Liquidity Bootstrapping Pools (LBPs)
Overview
Balancer offers two LBP variants:
- Weight Shifting LBPs: Pools that change token weighting over time (e.g. 90/10 → 10/80 project/reserve token). They use Weighted Math with time-dependent weights for price discovery.
- Fixed Price LBP: Pools that keep a constant exchange rate for the whole sale (no weight schedule). Used for constant-rate token sales; buy-only and seedless by default.
The pool owner is the only address that can add liquidity to the pool, which must be done prior to the start of the sale. Furthermore, the proceeds can only be removed after the end time.
Use Cases (weight-shifting LBPs)
The following use cases rely on weight-shifting LBPs (scheduled weights changes). For constant-rate sales, see Fixed Price LBP.
1. Token Launches
Objective: Fair initial token distribution.
The standard LBP configuration supports price discovery for new tokens via a continuous Dutch-auction-style mechanism. The pool starts with a high project-token weight (e.g., 90% project token / 10% reserve) and gradually shifts over time to a lower project-token weight (e.g., 20% / 80%).
This scheduled reweighting creates controlled downward price pressure, helping distribute tokens more broadly while reducing incentives for bot sniping and whale concentration. Buyers can enter when the price reaches a level they consider fair, rather than rushing into a priority-fee bidding race at launch.
2. Treasury Diversification
Objective: Position entry and exit with minimal market impact.
For DAOs and treasuries managing significant capital, LBPs can be used to enter or exit positions over time via a scheduled weight shift. This allows treasuries to:
- Divest: Sell large positions with reduced market impact.
- Invest: Accumulate positions in target tokens with reduced market impact.
3. Token Buybacks
Objective: Efficient protocol token accumulation.
An LBP configured for accumulation inverts the weight logic to create upward price pressure. By starting with high reserve token weight (90% WETH / 10% project token) and shifting toward the project token (10% / 90%), the pool functions as an automated, rising limit order.
Pool Settings
LBPs are highly configurable. Here are the key parameters and settings, as defined in the pool implementation:
- Tokens: LBPs are always two-token pools: the project token (being launched) and the reserve token (e.g., a stablecoin or WETH).

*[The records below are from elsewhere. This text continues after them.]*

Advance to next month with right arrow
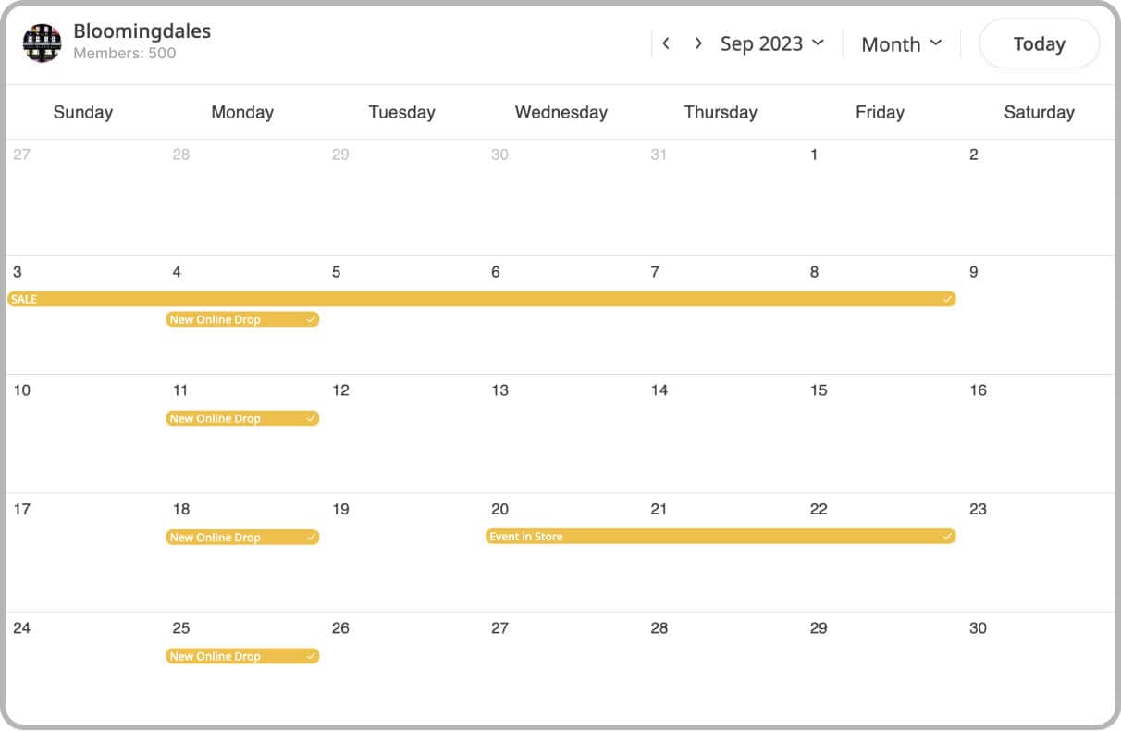The image size is (1121, 731). [698, 43]
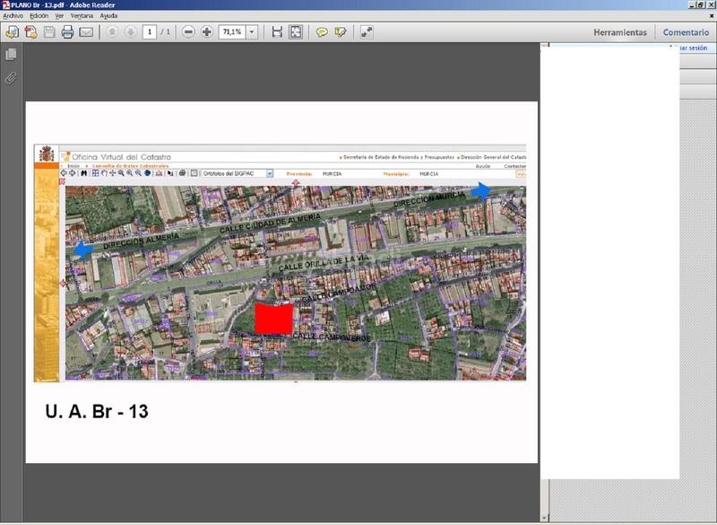This screenshot has width=717, height=525.
Task: Select the Highlight text tool
Action: point(341,32)
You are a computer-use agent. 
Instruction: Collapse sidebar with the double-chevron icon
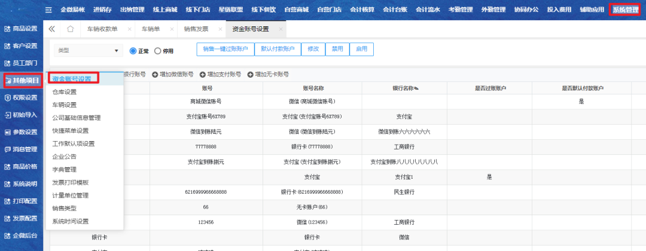point(52,29)
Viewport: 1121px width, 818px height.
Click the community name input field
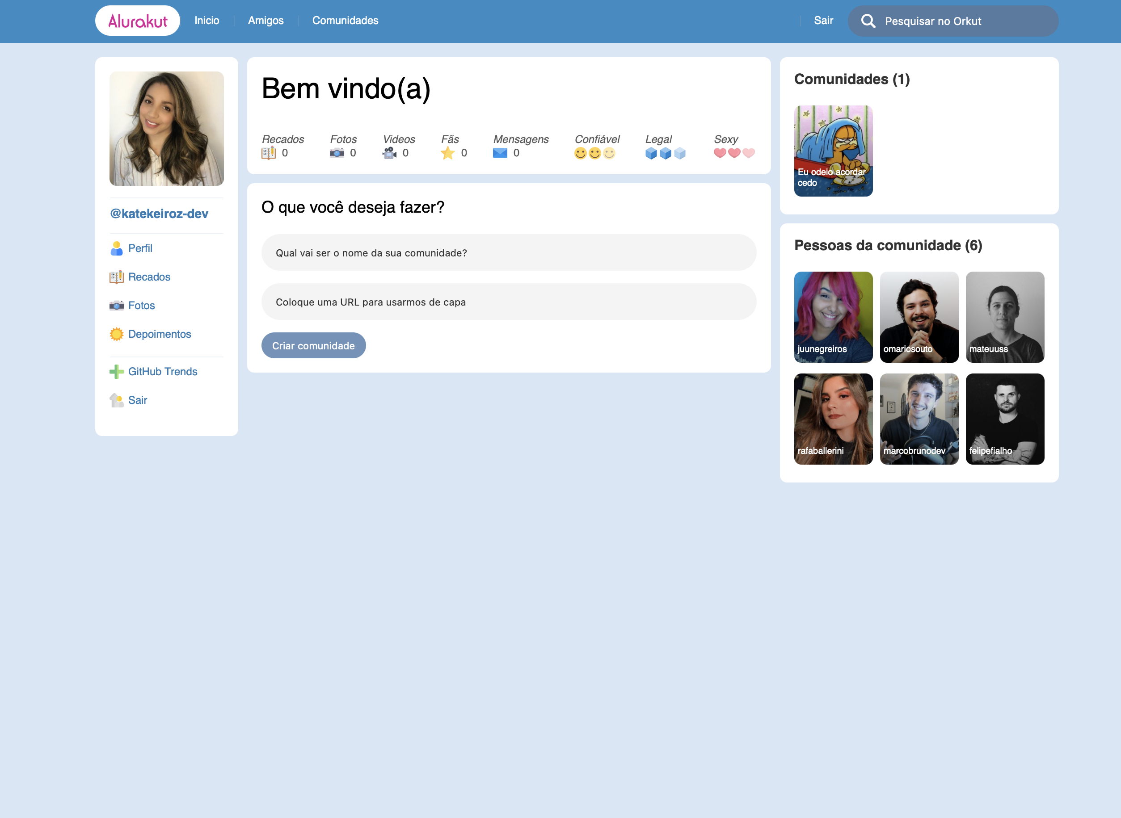[508, 253]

- Weights: The pool owner specifies the starting and ending weights for both tokens. These weights change linearly over time.

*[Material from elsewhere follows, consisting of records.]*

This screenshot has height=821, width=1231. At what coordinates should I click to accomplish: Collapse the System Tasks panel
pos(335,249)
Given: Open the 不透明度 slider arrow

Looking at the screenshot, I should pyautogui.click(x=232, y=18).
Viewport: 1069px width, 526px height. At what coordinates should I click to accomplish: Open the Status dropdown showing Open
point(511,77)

- Period: The pool owner sets the
startTimeandendTime(timestamps) for the LBP. Swaps are only enabled between these times. - Swaps: Optionally, the pool can block selling the project token back into the pool (
blockProjectTokenSwapsIn). This is typically enabled for token launches to prevent manipulation, but disabled for token buybacks where sellers must deposit the project token into the pool. - Trusted Router: All pool interactions must go through a trusted router to ensure correct sender reporting and security.
Technical Parameters (from the implementation):
projectToken/reserveToken: ERC20 addresses for the tokens.projectTokenStartWeight/reserveTokenStartWeight: Initial weights (scaled).projectTokenEndWeight/reserveTokenEndWeight: Final weights (scaled).startTime/endTime: UNIX timestamps for the sale window.blockProjectTokenSwapsIn: Boolean to restrict project token sales.poolCreator: The account accruing pool creator fees- Only two tokens are allowed per pool.